Ohio is Hurting
Ohio’s jobs economy is one of the worst in the United States no matter what time frame you analyze:
- 37th worst during the boom years of the 1990s
- 50th worst during the lost decade of the 2000s
- Ohio’s private sector netted a mere 208,000 jobs over the last twenty-two years
- That translates to a net of fewer than 10,000 jobs per year in the 7th most populous state in the US.
There are fewer jobs today in Ohio than there were in January 1990 in five out of ten industry sectors:
- Mining & Logging; Construction; Manufacturing; Trade, Transportation & Utility; and Information.
- In four other industry sectors, there are fewer jobs today than in January 2000: Financial Activities; Professional & Business Services; Leisure & Hospitality; and Other Services.
How to Fix Ohio’s Jobs Economy
Ohio’s job market must become more competitive in the global environment in which we live. If Ohio wants to accelerate job creation and significantly increase its competitiveness, it must move to protect the freedom of workers who choose not to join a labor union and free employers from the rigidity of burdensome labor contracts.

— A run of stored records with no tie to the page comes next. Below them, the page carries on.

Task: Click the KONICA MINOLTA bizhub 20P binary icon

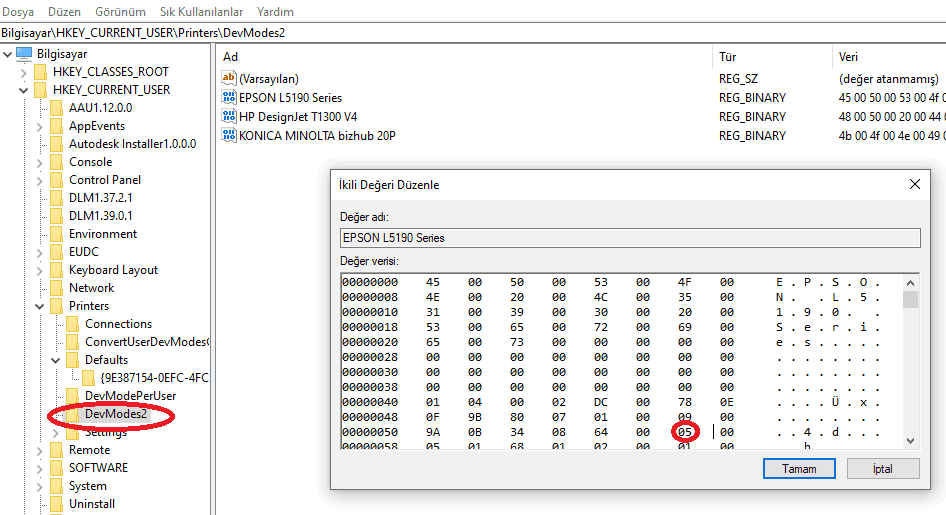Action: point(229,135)
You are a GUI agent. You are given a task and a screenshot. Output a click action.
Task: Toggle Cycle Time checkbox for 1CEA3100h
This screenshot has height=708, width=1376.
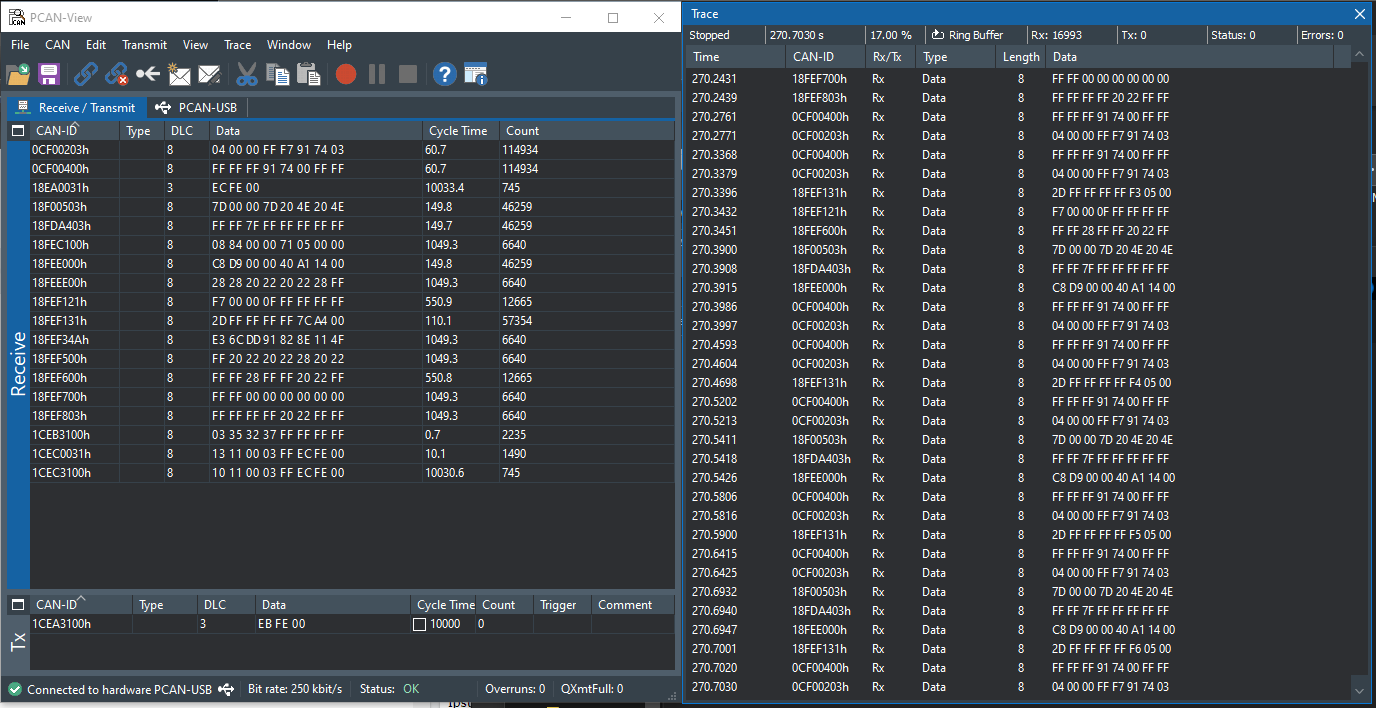(x=420, y=624)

How Do We Know Workplace Freedom is Good for a State’s Economy?
Compare Workplace Freedom States to Forced Union States
- The average net job growth in workplace freedom states is over 40% – FIVE TIMES AS MUCH as forced union Ohio
- Since 2009, 3 out of every 4 jobs created in the United States were created in Workplace Freedom states
- This is all despite the fact that workplace freedom states have 65 million fewer people than forced union states
Of note – the fifteen states with the weakest job growth since 1990, of which Ohio is one, are all forced unionization states.
Personal Income Growth in Workplace Freedom States
Not only do worker freedom states create more jobs, but the growth of real personal income in those states also greatly exceeds the rate in forced unionization states. From 1977 to 2008:
- The growth in real per capita income in workplace freedom states is significantly better than forced union Ohio, which is over 20% behind workplace freedom states in wage growth.
This lower growth means Ohio families have less money in their pocket than they would have had if Ohio had protected worker freedom over the last three decades.
If Ohioans want economic freedom – a healthy job market with rising per capita income, we must free workers and their employers from the burden of forced unionization.